One of my favourite things in roguelike games are when they’re not “pure roguelikes”, and reward players for skilled / successful runs with a permanent unlockable, such as new characters or items, without giving them a simple power increase. This means something like The Binding of Isaac, which unlocks more characters, levels and items as you play, as opposed to Rogue Legacy, which rewards you with flat power increases.
I also love when games let you build a city – from the freedom of Sim City to the hand-holding of Metal Gear Solid V somewhere inbetween, like Dark Cloud, base-building has long been a favourite feature of mine. I think it’s well-suited to roguelikes as part of your “hub” area, and having a city build up between your successful and less-successful adventures is a very addictive idea (as seen in Rogue Legacy).
However, I also think that in keeping with the spirit of the genre, it’s best of your city can collapse. Roguelikes should be tense and difficult, and hub areas often give players too much of a cushion to fall back on. Runs are suddenly less tense, because at least you found so many of X item, and have unlocked this feature for future use. The idea of a hub that degrades if you perform badly for too long is really interesting to me, though obviously teeters on the edge of frustration and the feeling that progress is pointless.
I’d love to see someone have a go at it, though. Rogue Legacy does this to a degree – with each successive run, upgrades cost more and more, and so you have to consistently perform better to keep upgrading. This idea is great, but I still feel that if your hub was actively degrading, you’d be able to achieve a much higher level of tension and reward skill a bit better, as long as frustrations could be mitigated.

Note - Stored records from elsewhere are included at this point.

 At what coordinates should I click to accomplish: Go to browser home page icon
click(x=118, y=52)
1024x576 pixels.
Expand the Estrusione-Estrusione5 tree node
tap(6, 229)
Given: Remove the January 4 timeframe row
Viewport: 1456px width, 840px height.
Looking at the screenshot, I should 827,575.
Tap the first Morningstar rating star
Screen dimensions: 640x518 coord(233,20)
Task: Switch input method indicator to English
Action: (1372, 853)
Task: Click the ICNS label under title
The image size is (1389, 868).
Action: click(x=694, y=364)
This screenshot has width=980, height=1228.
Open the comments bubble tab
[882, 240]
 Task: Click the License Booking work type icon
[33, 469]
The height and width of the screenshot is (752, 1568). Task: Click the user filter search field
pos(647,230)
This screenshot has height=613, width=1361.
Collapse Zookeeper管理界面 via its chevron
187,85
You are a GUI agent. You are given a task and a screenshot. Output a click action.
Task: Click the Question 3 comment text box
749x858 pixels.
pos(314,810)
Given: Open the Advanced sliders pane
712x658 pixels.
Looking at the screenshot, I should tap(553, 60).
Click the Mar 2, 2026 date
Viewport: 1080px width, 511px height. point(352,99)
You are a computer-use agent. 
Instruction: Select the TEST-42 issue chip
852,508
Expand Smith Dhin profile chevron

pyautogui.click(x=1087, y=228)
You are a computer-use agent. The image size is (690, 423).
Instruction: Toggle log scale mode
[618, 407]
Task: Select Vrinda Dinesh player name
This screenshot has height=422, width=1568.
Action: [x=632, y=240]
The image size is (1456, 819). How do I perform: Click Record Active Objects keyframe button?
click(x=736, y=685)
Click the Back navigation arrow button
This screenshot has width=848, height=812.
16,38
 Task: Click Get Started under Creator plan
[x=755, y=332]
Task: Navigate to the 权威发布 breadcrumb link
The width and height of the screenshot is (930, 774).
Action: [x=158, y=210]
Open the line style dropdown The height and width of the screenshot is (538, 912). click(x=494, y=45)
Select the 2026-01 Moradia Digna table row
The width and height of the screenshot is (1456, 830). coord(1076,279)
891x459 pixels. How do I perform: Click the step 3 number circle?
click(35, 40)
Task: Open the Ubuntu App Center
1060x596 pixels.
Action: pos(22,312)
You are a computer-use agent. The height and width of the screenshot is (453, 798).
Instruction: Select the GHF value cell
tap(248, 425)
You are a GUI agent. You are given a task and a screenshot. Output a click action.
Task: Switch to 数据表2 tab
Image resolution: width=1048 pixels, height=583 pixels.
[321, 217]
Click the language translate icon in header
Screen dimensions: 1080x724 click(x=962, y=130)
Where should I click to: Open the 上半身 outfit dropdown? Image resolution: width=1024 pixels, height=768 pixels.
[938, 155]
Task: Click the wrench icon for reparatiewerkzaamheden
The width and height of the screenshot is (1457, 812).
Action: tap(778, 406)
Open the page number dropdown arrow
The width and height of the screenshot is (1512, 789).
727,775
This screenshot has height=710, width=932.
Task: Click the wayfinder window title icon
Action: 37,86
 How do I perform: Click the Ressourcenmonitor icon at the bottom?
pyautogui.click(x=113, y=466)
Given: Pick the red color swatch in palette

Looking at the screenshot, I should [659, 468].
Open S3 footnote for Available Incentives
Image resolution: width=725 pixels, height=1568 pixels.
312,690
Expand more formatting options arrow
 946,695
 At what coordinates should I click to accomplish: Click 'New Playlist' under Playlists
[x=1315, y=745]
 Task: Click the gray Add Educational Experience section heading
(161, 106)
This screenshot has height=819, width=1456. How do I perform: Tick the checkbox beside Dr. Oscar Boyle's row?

The second major part of any roguelike is, of course, the exploration. In this case, the surface of the world would be bizarre and mysterious, ripe for discovery.
My fondest memories of exploration in games are from two in particular – Morrowind and The Legend of Zelda: Wind Waker. In both cases, the worlds are weird as hell. Morrowind is set in the desert-ish nation of Vvardenfell, where wizards live in giant mushrooms and demonic ruins litter the landscape. Exploring the world was a genuine joy, as you never had any idea what was around the next corner.
Wind Waker was similar, in the sense that each new island was bizarre and interesting to explore. Between the mountain of Dragoonroost Island (which came with the best piece of game music ever written) and the devastated Greatfish Isle, you never knew what to expect.
The Elder Scrolls series lost this quite a bit after Morrowind, with the next game – Oblivion – being set in a typically high-fantasy Tolkien-esque world, but recaptured it perfectly with The Shivering Isles expansion, and that kind of aesthetic is exactly what I’d love to capture in Grounded.
The the surface world would be weird, wonderful and vibrant, in direct contrast to the underground hub. Supplies gathered here could be taken back to your city to upgrade it, and players would see their dim underground village slowly transform into a glowing and vibrant city – assuming they could maintain it through skilled play.
I like this rough idea so far, but unfortunately I’m out of time for today. I guess this is one of the big problems with coming up a game idea each day. Thanks for reading!